Ce fut donc un titre assez commun parmi les écrits du temps que celui de livre des sentences, _liber sententiarum_; et le plus célèbre recueil qui ait porté ce nom, est le manuel théologique de Pierre Lombard, qui fut évêque de Paris sept ans après la mort d'Abélard. Ce livre exerça pendant plusieurs siècles une grande autorité: il devint la base de renseignement théologique dans l'Université de Paris, et l'on cite ordinairement le docte prélat comme le chef et le fondateur de cette école de théologiens appelés les docteurs sententiaires (_doctores sententiarii_), par opposition à ceux qui portent le nom de docteurs bibliques (_biblici_). Ce fut une école nouvelle, plus savante, plus logique, plus aristotélique que l'école ancienne qui, discutant moins, approfondissait moins peut-être, mais aussi ne provoquait ni le doute ni la dispute, et qui, fidèle à son enseignement synthétique, voyait avec inquiétude une éristique toute profane envahir le domaine entier de la science sacrée[164].
[Note 164: Moshem., Secul. XII, pars II, c. III, sec. 8.]
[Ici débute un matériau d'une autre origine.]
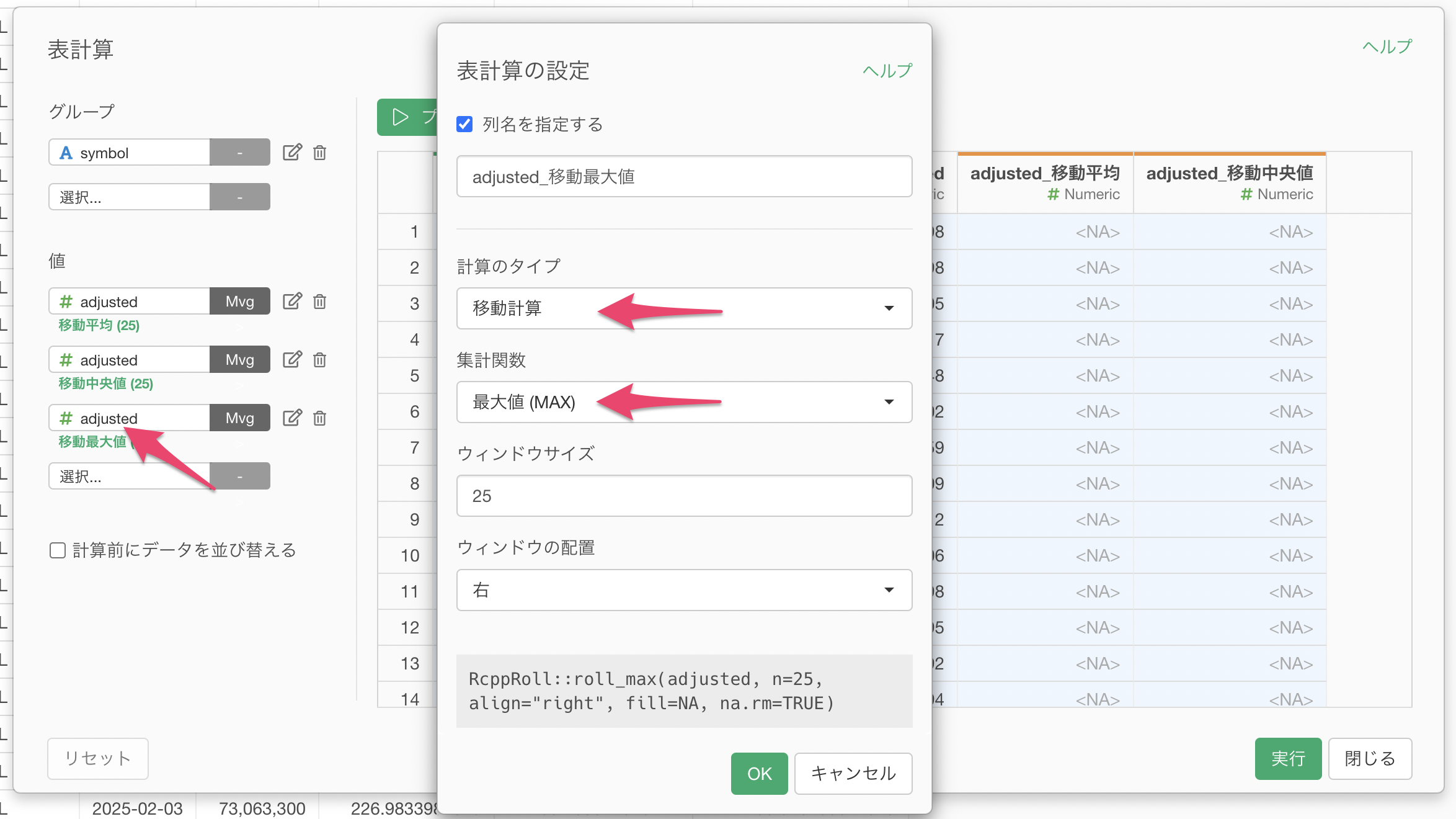Viewport: 1456px width, 819px height.
Task: Delete the 移動最大値 adjusted value
Action: coord(319,418)
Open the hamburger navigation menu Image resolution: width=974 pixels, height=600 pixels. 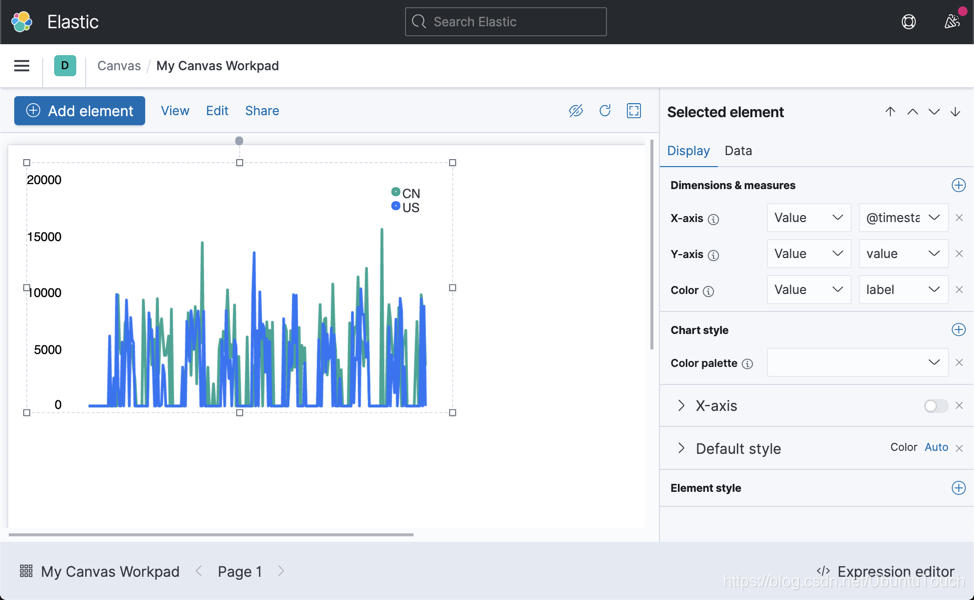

Il y eut donc, au XIIe siècle, deux théologies, l'une biblique dont Hildebert, évêque du Mans, était, dit-on, la lumière, et à laquelle on peut rattacher Guillaume de Saint-Thierry, Gautier de Mortagne, Hugues et Richard de Saint-Victor, et que dut aimer et protéger saint Bernard; l'autre que Guillaume de Champeaux avait contribué à former, sans prévoir que, bientôt dépassé, il serait lui-même effrayé des conséquences de son oeuvre, et verrait le sein de la science déchiré par ses enfants. Les théologiens de cette nuance sont désignés aussi par le nom de _theoretici_, parce qu'ils se consacraient aux recherches spéculatives et aux controverses dogmatiques, tandis que les premiers, qu'on a nommés _practici_, s'adonnaient surtout à la propagation de la foi et à la prédication. La théologie des uns fut la théologie scolastique par excellence, et celle des autres, la théologie mystique. C'est la première qui fait le plus de bruit dans l'histoire, c'est celle-là dont on a donné Pierre Lombard pour le créateur, parce que nul avant lui ne l'avait enseignée avec la même autorité. Le premier il la professa publiquement, c'est-à-dire avec un caractère officiel dans l'Académie de Paris. Abélard, qui avant lui l'avait inaugurée au même lieu, vit toujours contester son titre de professeur. Son enseignement, surtout son enseignement théologique, de fait si accrédité, en réalité si puissant, paraît n'avoir jamais été qu'un enseignement privé[165]. Dans l'ordre de l'intelligence, il fut bien le fondateur de l'école, il n'en fut pas l'organisateur. Il donna l'esprit aux institutions qui ne furent pas son ouvrage. Les libérateurs ne gouvernent pas.
[Note 165: Duboulai, _Hist. Univ. par._, t. II, p. 4l et seq.--Heumann, _Tribbech., proef_., p, XIV-XVII.]
Cette méthode sententiaire, à laquelle l'évêque Pierre Lombard vint prêter postérieurement l'influence de sa dignité, je n'hésite point à en regarder Abélard comme le créateur véritable; ce fut lui qui donna à la philosophie sacrée sa puissante impulsion, et tout ce qui en France et surtout dans les académies de Paris propagea ou suivit de près ou de loin le mouvement scientifique et rationnel de la théologie, a selon moi procédé de l'enseignement d'Abélard. En lui se retrouvent tous les caractères de l'esprit philosophique de Paris, soit lorsqu'il s'élance, soit lorsqu'il s'arrête, dans sa réserve comme dans sa témérité. Car ce maître fut tout ensemble modéré et hardi, il eut toutes les tendances et voulut servir toutes les causes. Mais le dogme absolu, la foi implicite n'avaient pas besoin de son secours, et se maintenaient avant lui; ce qu'il eut donc de plus nouveau et de plus saillant, ce fut l'esprit raisonneur, l'esprit d'examen. C'est encore ce côté de son génie et de son système que l'on signale en lui; et quoiqu'il n'ait eu garde de se porter aux dernières extrémités, il a encouragé par son exemple et son impulsion le rationalisme à tous les degrés [166].
[Note 166: «Abélard,» dit M. l'abbé Ratisbonne, «posa le principe du rationalisme qui dans son premier développement exerça sur la foule passionnée l'espèce de fascination que le protestantisme produisit trois siècles plus tard, et que le libéralisme a renouvelé de nos jours avec un succès non moins éclatant.» (_Hist. de S. Bernard_, t. II, c.